Rail is about have way done. skeleton is built, 1/4 of the ply wood for the sides is cut, got to where i couldnt use the reciprocal saw cause it was loud and getting late. but just gotta cut somemore ply wood, screw it in, and paint it and its done!......cept for getting my hands on the sliding surface....


----------



## nitroboarder22 (Apr 16, 2008)

heres were to get HDPE or UHMW 
Plastic Tanks, Plastic Buckets, Plastic Bottles, Labware, Plastic Tubing, PVC Pipe, Plastic Sheet - United States Plastic Corporation ®

in my opinion HDPE is good enough for what you might be doing. it does scratch kindof easily but i have had it on some of my boxes for 2 years now and im still going to use it this season 
but UHMW is probably better


----------



## braden (Feb 5, 2009)

where can you guys find that plastic stuff for the top of the boxes.. i called every hardware store where i live no one has it

i need it locally


----------



## nitroboarder22 (Apr 16, 2008)

braden said:


> where can you guys find that plastic stuff for the top of the boxes.. i called every hardware store where i live no one has it
> 
> i need it locally


shipping actually isnt very expensive from that site. 
under $20 im pretty sure


----------



## Guest (Nov 23, 2009)

nitroboarder22 said:


> shipping actually isnt very expensive from that site.
> under $20 im pretty sure


i ordered mine from online metal shops? Got 1/4" thick 2 X 4ft sheets of green recycled UHME and shipping was 20 bones.


----------



## avenged1985 (Nov 3, 2009)

somebodyelse5 said:


> Check this out, modeled it in solid works. This is just the frame in isometric view. It looks like its all one solid piece, but itll be built of 2x4's and i dont know how to put parts together in the program yet. but you get the idea! ill put a picture up later with it all finished! rigged a way to chain it down in the bed of my truck!
> gotta love CAD programs and EGR
> 
> 
> ...


i built one pretty much exactly like this. it is pretty heavy, but its built to last.


----------



## iKimshi (Feb 18, 2009)

I would build one but seeing as there's no place to put mine, I can't. But good luck on building yours.


----------



## jaaxnikols (Nov 17, 2009)

*.*

I would build it half the width, take out the middle supports as they are just extra weight for nothing. Also now that it is half the width you can make two of them which will fit in the back of a truck easily, then you have twice the length. Its also good because then its more of a ledge than a box, so you have to use more balance while sliding it rather than just jumping onto a wide flat surface.
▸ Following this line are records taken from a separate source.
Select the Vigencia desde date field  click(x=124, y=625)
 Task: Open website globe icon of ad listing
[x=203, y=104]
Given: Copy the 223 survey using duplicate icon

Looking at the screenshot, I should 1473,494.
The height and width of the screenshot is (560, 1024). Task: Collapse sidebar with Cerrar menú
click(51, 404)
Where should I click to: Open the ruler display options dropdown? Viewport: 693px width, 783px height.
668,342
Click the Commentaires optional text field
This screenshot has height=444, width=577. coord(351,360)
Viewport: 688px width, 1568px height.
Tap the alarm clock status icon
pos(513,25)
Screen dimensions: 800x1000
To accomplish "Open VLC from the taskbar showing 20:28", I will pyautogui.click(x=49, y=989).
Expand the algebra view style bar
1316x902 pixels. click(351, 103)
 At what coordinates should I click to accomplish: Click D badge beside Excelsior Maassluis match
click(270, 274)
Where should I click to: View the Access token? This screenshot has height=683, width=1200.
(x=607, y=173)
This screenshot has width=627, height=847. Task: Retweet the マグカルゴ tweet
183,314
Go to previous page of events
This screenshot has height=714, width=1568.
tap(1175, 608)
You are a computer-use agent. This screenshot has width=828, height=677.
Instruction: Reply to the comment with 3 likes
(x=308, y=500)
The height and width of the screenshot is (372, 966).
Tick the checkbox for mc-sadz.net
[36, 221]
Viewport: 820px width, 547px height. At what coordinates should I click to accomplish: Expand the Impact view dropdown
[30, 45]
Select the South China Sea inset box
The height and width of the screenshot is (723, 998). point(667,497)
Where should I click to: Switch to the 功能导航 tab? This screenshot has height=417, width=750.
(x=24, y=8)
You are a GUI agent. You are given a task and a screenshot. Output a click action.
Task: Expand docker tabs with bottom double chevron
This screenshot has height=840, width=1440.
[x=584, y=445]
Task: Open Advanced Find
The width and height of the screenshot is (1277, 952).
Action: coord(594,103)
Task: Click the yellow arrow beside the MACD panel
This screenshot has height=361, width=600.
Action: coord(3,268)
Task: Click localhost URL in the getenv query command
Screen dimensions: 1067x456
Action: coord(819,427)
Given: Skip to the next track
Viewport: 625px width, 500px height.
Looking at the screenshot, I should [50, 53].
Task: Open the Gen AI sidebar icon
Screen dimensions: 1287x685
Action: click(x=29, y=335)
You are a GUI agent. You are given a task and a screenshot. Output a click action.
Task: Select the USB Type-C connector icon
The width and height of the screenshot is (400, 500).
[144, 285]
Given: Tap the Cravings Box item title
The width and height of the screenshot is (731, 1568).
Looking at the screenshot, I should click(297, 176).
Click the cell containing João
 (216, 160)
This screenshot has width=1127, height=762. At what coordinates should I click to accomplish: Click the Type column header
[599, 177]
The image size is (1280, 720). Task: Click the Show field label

Also, short boxes get boring fast, so your going to want something where you can lock in a slide for a decent amount of time. 

So in my opinion build two or three ledges that connect to each other.


----------



## Extremo (Nov 6, 2008)

Yeah I agree short boxes and rails are so limiting. My first was 8ft and after about an hour I was already trying to fig out how to build a longer one.


----------



## seshcrew (Oct 16, 2012)

i have a bunch f boxes i use for my back yard park what is the cheapest thing to use to resurface them but still decent quality :dunno:


----------



## ComeBack_Kid (May 27, 2009)

seshcrew said:


> i have a bunch f boxes i use for my back yard park what is the cheapest thing to use to resurface them but still decent quality :dunno:


Nice 3-year thread bump. If you read through this thread, your question has been answered several times.


----------



## slyder (Jan 18, 2010)

ComeBack_Kid said:


> Nice 3-year thread bump. If you read through this thread, your question has been answered several times.


----------



## zakk (Apr 21, 2008)

sorry to bump this, but there is a lot of great info. I'm trying to build a 8-10 ft box for a backyard and was wondering on the thickness. read people used everything from 1/4" to 1/2" and was wondering if there was any feed back? HDPE is where I'm going as funds are limited, but if 1/4" works, I might be able to spring for UHMW. 

¼ sounds very thin to countersink the screws, or are people just gorilla gluing this to a sheet of plywood?


----------



## Extremo (Nov 6, 2008)

I countersink deep into my 1/4. And it's now 6 seasons on the same UHMW poly. Worth the investment. I'll see if I have any pics of the countersink depth. If not I'll take some.


----------



## zakk (Apr 21, 2008)

Extremo said:


> I countersink deep into my 1/4. And it's now 6 seasons on the same UHMW poly. Worth the investment. I'll see if I have any pics of the countersink depth. If not I'll take some.


good to know. i was getting quotes on 1/2" UHMW so we'll see about the 1/4" stuff. transport to tahoe (3 hour drive) to my buddies place where we are building it might be an issue as well, but first things first.


----------